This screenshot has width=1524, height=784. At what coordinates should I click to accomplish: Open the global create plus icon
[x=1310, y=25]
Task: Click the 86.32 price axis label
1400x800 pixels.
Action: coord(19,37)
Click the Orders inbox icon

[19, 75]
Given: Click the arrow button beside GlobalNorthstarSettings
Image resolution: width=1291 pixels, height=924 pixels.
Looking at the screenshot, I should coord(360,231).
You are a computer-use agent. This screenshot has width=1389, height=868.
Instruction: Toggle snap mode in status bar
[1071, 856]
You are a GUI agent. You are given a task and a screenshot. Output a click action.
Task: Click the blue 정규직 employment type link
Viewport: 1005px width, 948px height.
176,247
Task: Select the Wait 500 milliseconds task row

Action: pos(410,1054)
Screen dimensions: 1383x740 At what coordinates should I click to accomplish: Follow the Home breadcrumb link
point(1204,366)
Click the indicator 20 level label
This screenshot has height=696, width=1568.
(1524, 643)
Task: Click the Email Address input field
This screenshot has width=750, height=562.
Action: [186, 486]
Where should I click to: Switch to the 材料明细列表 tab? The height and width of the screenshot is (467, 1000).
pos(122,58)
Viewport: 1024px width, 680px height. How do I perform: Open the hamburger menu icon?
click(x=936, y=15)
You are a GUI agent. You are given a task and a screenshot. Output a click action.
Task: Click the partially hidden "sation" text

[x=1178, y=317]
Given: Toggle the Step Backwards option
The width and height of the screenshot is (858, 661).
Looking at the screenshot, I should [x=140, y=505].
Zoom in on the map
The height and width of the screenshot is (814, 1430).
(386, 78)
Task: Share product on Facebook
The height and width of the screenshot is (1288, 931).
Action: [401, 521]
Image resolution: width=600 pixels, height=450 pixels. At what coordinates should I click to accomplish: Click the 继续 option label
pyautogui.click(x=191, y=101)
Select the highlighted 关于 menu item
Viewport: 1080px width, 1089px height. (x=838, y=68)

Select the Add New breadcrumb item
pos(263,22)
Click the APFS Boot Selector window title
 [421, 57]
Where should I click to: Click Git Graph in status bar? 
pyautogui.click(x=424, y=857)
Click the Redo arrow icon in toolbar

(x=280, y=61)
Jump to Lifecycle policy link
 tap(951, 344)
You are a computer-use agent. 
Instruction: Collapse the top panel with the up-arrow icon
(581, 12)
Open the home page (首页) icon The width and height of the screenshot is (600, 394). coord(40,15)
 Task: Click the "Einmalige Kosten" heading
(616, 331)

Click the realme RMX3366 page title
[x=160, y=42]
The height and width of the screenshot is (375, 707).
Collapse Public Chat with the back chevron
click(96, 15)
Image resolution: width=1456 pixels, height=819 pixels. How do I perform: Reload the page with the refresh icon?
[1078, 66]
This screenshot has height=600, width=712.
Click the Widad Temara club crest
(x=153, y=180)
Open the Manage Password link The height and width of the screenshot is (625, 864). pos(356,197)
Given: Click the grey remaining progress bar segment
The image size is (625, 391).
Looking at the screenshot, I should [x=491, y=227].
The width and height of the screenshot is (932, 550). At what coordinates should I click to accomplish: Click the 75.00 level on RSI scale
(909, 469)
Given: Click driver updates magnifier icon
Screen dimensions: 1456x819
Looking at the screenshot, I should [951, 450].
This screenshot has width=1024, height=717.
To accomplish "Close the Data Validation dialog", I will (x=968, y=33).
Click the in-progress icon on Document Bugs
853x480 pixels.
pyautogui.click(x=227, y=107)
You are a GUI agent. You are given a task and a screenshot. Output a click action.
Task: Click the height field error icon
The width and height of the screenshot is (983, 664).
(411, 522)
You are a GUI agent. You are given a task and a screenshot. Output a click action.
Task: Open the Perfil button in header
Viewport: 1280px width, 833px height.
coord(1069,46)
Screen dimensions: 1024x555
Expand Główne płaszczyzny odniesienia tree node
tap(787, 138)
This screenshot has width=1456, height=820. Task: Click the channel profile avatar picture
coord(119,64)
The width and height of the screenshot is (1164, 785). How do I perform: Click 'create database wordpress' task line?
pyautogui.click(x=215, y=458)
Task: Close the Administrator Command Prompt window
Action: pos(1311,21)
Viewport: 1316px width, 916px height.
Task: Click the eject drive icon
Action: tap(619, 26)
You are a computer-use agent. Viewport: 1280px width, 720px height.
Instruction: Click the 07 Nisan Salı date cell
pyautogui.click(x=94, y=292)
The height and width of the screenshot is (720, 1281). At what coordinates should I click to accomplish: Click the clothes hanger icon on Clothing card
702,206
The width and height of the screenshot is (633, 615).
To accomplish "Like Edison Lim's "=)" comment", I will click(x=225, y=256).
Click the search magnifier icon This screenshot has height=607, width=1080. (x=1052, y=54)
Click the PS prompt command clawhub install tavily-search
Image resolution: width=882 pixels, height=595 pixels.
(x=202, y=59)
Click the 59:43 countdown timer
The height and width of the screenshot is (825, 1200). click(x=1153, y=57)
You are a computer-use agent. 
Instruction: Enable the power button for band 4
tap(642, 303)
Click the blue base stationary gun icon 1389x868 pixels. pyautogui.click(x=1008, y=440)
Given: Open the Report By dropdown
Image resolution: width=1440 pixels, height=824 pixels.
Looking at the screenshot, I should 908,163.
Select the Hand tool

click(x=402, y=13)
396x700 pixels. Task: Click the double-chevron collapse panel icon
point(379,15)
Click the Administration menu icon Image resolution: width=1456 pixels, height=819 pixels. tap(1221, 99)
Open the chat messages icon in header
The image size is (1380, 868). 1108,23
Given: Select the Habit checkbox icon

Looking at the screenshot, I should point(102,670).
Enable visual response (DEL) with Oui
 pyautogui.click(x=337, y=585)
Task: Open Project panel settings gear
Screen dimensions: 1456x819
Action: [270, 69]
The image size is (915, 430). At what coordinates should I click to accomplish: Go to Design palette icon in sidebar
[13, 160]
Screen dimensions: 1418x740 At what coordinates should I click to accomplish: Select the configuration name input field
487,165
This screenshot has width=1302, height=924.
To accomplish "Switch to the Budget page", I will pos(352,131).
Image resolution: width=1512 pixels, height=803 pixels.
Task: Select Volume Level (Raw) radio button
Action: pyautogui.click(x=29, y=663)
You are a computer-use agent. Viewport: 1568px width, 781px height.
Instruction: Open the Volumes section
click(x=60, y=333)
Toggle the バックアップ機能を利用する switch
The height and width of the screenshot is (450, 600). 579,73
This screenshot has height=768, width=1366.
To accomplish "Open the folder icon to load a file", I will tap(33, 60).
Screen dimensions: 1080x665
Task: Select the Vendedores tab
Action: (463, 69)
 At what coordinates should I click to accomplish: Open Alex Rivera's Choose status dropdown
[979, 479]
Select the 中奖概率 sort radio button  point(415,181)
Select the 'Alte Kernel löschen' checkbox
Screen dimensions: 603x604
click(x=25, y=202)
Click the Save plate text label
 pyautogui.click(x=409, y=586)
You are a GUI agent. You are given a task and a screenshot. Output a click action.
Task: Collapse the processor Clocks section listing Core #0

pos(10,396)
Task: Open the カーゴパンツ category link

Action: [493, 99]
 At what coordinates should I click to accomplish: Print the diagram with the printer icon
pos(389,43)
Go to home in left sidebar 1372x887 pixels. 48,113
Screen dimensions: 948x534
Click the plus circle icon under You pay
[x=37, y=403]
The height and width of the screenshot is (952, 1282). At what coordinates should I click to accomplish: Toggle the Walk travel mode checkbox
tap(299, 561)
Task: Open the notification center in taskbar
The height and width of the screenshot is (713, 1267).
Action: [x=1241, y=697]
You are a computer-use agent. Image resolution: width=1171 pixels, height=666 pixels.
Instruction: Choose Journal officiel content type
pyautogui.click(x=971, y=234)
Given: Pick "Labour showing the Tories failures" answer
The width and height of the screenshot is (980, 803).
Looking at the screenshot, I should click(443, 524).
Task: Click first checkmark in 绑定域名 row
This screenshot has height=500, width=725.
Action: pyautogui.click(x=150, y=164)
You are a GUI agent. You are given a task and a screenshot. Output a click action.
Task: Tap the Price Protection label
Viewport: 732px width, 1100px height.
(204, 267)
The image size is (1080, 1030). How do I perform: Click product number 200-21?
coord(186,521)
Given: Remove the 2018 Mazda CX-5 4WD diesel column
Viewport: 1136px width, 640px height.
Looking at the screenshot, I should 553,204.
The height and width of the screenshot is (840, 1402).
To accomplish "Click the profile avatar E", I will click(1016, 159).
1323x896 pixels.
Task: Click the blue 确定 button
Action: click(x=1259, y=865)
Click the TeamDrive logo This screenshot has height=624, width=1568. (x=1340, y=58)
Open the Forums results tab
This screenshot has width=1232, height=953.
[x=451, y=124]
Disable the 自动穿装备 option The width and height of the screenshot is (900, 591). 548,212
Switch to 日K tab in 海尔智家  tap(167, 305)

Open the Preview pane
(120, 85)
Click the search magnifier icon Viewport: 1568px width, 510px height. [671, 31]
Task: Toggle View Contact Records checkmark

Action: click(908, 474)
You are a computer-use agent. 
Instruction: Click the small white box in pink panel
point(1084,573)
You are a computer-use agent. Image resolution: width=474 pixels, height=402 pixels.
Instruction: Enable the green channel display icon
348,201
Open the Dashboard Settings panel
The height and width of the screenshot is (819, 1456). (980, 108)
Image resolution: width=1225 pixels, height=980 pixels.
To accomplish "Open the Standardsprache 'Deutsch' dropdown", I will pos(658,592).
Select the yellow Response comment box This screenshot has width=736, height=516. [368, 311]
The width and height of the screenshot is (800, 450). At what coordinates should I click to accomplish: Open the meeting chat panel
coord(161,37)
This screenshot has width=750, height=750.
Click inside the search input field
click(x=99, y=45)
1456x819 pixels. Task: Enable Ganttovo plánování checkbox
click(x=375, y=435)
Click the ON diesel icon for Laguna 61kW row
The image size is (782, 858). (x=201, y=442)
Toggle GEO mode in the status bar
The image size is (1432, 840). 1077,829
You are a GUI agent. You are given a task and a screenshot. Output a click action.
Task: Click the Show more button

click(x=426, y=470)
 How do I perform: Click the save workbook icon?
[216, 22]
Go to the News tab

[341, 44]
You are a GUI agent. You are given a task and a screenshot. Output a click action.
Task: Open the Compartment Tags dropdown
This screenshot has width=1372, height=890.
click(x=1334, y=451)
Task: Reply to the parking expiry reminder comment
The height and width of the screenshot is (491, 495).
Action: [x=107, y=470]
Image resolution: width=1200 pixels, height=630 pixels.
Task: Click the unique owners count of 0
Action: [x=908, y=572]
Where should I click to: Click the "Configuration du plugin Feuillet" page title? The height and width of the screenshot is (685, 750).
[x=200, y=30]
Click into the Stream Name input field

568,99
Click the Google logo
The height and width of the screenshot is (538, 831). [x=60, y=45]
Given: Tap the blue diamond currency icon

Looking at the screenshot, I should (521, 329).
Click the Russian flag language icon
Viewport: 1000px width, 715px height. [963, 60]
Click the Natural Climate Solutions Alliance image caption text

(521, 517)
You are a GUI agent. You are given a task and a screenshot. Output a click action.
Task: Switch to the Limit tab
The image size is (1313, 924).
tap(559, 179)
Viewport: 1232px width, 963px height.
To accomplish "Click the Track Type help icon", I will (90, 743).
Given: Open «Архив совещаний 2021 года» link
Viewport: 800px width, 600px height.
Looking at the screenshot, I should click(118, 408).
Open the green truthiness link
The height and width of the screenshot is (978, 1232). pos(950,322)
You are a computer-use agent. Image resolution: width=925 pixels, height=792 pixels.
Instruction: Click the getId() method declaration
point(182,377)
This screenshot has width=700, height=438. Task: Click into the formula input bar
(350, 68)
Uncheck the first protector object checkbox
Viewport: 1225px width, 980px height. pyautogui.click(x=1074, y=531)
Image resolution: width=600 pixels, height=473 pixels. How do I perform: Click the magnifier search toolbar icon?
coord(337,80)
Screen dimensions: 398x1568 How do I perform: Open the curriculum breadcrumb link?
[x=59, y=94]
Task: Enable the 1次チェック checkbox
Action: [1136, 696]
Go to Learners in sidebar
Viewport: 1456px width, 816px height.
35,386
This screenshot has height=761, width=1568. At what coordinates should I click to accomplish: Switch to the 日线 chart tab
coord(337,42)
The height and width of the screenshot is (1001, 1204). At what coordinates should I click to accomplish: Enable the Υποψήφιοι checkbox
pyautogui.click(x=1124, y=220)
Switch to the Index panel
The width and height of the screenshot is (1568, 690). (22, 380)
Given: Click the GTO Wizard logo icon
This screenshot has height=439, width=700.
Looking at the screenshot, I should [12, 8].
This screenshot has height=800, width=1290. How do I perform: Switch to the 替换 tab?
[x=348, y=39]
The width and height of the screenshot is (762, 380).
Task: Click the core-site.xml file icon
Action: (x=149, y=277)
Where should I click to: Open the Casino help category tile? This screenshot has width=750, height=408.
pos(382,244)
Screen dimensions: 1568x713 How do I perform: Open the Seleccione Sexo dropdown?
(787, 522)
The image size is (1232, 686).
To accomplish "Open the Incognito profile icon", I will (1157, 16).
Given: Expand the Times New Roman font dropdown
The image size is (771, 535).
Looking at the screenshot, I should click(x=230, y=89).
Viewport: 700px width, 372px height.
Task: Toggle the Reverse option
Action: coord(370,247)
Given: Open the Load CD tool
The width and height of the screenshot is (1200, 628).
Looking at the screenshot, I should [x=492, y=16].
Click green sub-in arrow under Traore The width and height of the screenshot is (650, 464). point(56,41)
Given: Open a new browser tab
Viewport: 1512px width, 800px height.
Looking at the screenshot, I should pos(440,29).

################

## EXERCISE DIRECTIONS
Turn the material into a numbered list, starting with the line that contains "Given: Tap the blue diamond currency icon" and going on through the line that contains "tap(559, 179)", and leave out any blank lines.

## TASK OUTPUT
1. Given: Tap the blue diamond currency icon
2. Looking at the screenshot, I should (521, 329).
3. Click the Russian flag language icon
4. Viewport: 1000px width, 715px height. [963, 60]
5. Click the Natural Climate Solutions Alliance image caption text
6. (521, 517)
7. You are a GUI agent. You are given a task and a screenshot. Output a click action.
8. Task: Switch to the Limit tab
9. The image size is (1313, 924).
10. tap(559, 179)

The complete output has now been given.